Something bigger than that was going on with Matilda. Every time she lost something she thought she could not live without, she found out she could. First there was a painful void that lasted an hour, a day, a week. Then something new moved in to fill the empty place: a fresh series of paintings, a new friend, a deeper sense of the presence of God. "He is calling me," she wrote on her slate one day, "like a bridegroom calling his bride."
Her resurrection began before she died, and everyone around her saw it. When she set her cup down it was empty. There was nothing wasted, nothing left over to spill or lament. She died clean as a whistle, and several of the people who sat by her bed that day say their fear of death died with her. Having watched her do it, they believe they can do it too.
Lord (Taylor prays in conclusion), I believe, but help thou my unbelief, because I still do not want to die. I believe Jesus has power to raise the dead, only I do not want him practicing on me. I want a God who will cut my losses and cushion my failures, a God who will grant me a life free from pain. I want a God who will rescue me from death, who will delete it from the human experience and find another way to operate.
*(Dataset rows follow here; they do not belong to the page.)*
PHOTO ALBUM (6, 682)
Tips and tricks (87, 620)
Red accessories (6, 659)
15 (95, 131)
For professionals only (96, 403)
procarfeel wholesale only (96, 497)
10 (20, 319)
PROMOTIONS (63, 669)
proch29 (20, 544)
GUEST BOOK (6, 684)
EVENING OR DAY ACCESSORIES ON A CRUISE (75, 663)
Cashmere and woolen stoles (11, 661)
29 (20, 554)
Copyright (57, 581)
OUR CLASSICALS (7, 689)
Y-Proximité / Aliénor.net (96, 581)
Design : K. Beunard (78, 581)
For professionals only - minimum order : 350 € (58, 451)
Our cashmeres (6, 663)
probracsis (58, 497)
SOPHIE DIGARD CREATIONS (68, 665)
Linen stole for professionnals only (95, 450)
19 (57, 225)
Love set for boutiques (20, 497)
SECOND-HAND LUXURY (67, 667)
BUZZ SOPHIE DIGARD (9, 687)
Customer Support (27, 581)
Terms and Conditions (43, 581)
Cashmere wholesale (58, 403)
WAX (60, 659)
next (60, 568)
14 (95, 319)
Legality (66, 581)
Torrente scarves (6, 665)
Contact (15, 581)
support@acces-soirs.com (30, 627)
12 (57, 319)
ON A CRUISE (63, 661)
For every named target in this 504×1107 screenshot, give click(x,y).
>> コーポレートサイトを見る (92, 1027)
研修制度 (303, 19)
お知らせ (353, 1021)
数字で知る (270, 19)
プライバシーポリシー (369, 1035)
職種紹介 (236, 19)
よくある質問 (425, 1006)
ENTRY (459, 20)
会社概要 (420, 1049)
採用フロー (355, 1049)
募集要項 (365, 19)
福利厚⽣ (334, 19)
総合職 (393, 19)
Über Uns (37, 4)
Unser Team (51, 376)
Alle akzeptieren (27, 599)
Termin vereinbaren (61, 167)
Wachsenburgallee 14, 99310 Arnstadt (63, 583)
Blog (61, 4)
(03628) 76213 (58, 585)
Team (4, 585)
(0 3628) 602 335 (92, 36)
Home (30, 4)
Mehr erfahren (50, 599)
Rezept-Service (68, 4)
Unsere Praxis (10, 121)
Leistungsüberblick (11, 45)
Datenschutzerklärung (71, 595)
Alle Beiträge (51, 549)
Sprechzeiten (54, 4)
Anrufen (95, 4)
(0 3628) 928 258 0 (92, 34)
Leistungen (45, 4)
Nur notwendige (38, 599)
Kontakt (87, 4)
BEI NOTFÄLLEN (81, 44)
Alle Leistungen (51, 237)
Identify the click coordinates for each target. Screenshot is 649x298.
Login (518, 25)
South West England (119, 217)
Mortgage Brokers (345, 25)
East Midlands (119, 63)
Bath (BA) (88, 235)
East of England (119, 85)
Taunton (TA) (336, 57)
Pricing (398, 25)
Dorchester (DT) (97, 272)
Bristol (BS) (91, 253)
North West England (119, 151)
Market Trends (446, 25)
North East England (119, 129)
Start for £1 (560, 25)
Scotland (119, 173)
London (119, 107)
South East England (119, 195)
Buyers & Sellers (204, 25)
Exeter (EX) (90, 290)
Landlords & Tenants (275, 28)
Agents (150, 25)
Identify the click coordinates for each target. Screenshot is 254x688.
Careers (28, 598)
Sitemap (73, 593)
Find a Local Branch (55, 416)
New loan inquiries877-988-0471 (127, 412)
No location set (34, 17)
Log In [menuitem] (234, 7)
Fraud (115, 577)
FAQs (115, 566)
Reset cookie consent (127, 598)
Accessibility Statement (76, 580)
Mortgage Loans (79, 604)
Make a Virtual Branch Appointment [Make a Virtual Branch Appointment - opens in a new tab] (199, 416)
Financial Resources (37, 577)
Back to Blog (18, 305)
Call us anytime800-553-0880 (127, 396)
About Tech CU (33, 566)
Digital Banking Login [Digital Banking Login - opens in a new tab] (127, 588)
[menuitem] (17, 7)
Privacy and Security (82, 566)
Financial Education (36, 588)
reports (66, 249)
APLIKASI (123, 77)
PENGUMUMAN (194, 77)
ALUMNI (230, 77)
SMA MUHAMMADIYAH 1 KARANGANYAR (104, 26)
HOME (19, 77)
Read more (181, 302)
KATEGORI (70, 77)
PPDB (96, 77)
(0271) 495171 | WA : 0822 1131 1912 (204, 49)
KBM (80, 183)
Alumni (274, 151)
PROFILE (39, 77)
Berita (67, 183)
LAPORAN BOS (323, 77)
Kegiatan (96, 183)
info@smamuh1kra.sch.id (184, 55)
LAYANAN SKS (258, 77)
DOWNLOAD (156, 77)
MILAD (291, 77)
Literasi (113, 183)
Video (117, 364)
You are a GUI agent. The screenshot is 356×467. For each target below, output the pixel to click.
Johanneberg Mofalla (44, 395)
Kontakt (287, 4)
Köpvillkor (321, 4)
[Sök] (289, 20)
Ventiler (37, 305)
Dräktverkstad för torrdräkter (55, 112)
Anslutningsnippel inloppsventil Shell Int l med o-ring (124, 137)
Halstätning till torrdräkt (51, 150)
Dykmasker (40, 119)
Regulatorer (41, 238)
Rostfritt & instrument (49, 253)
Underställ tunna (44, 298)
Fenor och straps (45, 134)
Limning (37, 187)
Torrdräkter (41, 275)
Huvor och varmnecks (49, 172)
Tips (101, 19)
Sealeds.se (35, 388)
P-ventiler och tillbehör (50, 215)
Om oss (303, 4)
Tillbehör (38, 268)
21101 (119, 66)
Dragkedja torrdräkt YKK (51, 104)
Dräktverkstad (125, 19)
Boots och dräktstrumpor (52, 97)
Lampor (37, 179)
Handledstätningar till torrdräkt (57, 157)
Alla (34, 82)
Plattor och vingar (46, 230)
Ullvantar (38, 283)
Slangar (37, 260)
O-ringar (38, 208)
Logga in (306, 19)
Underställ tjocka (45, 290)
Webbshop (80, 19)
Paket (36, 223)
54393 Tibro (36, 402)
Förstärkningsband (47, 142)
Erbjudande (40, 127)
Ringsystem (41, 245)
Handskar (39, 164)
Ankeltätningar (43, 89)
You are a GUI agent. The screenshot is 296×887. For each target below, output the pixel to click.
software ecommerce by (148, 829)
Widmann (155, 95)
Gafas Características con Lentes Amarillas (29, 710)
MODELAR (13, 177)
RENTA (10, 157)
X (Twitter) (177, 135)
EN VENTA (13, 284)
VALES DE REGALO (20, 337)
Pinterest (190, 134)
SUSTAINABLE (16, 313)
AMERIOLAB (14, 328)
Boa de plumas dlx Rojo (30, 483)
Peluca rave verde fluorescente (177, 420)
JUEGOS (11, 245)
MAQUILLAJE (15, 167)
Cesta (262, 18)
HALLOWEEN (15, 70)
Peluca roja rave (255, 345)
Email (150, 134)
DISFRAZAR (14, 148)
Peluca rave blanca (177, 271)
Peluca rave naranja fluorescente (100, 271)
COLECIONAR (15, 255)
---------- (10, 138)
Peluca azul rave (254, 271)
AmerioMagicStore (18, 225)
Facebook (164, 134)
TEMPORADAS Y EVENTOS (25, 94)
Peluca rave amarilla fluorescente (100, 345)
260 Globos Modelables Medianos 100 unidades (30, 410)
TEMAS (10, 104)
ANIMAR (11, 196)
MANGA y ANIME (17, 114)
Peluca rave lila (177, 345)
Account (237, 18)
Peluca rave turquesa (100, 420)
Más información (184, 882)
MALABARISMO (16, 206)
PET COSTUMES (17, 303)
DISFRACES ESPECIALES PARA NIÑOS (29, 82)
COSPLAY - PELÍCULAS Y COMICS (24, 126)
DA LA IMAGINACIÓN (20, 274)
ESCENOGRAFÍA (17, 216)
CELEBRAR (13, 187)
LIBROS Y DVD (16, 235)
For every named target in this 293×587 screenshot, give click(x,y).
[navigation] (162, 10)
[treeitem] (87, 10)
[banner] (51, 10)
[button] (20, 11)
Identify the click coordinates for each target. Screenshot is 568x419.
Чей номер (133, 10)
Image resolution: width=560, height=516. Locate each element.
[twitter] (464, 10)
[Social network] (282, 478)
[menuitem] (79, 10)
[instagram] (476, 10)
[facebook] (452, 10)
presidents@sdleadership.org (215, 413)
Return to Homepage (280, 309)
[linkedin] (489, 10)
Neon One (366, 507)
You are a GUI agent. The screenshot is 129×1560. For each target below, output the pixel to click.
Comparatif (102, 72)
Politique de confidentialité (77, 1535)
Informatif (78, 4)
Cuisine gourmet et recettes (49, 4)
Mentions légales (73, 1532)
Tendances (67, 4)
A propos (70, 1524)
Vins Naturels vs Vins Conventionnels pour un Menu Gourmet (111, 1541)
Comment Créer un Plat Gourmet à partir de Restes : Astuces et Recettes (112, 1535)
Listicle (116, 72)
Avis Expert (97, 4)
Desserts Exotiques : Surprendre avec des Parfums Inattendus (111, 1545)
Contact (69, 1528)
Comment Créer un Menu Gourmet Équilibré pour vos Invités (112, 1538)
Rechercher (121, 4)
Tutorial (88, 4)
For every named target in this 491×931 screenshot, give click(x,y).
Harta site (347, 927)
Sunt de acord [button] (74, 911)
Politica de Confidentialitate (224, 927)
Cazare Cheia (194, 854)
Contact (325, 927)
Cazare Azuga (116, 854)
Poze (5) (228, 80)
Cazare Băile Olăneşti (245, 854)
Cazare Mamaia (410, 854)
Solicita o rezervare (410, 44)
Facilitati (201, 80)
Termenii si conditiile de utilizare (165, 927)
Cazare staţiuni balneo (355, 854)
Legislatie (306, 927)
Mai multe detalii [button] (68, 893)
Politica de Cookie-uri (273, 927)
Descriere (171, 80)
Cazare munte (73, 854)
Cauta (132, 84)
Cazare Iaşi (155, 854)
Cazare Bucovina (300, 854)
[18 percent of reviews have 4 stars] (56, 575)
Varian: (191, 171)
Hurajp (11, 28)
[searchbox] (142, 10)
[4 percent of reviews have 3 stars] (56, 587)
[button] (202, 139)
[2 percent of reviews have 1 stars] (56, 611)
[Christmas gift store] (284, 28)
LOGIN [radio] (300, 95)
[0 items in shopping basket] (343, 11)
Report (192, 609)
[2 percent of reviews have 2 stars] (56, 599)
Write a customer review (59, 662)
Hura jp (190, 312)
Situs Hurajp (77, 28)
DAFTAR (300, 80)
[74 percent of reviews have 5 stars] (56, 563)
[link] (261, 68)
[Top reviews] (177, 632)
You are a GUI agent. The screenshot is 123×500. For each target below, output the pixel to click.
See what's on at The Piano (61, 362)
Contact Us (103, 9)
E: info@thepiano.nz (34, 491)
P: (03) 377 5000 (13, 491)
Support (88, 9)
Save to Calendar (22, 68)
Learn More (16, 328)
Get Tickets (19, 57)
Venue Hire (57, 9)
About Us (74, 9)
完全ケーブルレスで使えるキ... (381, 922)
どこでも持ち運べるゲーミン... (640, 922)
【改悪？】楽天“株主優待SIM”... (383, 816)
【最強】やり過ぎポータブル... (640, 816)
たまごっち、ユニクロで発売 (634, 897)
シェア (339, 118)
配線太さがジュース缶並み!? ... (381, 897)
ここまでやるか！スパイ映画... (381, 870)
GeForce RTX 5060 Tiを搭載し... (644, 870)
What we have instead, however,
is a God who resurrects us from the dead, putting an end to it by working through it instead of around it—creating life in the midst of grief, creating well-being in the midst of infirmity, love in the midst of loss, and faith in the midst of despair—resurrecting us from our big and little deaths" giving us to each other in the church for daily mutual knowledge and mutual liberation, and "showing us by his own example that the only road to Easter morning runs smack through Good Friday."
Good Friday, you say? The "only road to Easter goes through Good Friday"? Yes, and Maundy Thursday too. Those solemn and dramatic days lie ahead of us, beckoning. They lie ahead of us full of mystery and gifts. And we are all invited to travel through them with Jesus—oh, yes, and with the church too, if you want to, if you can, at 8 p.m. right here, on the 24th and 25th of this very month, before the trumpets sound.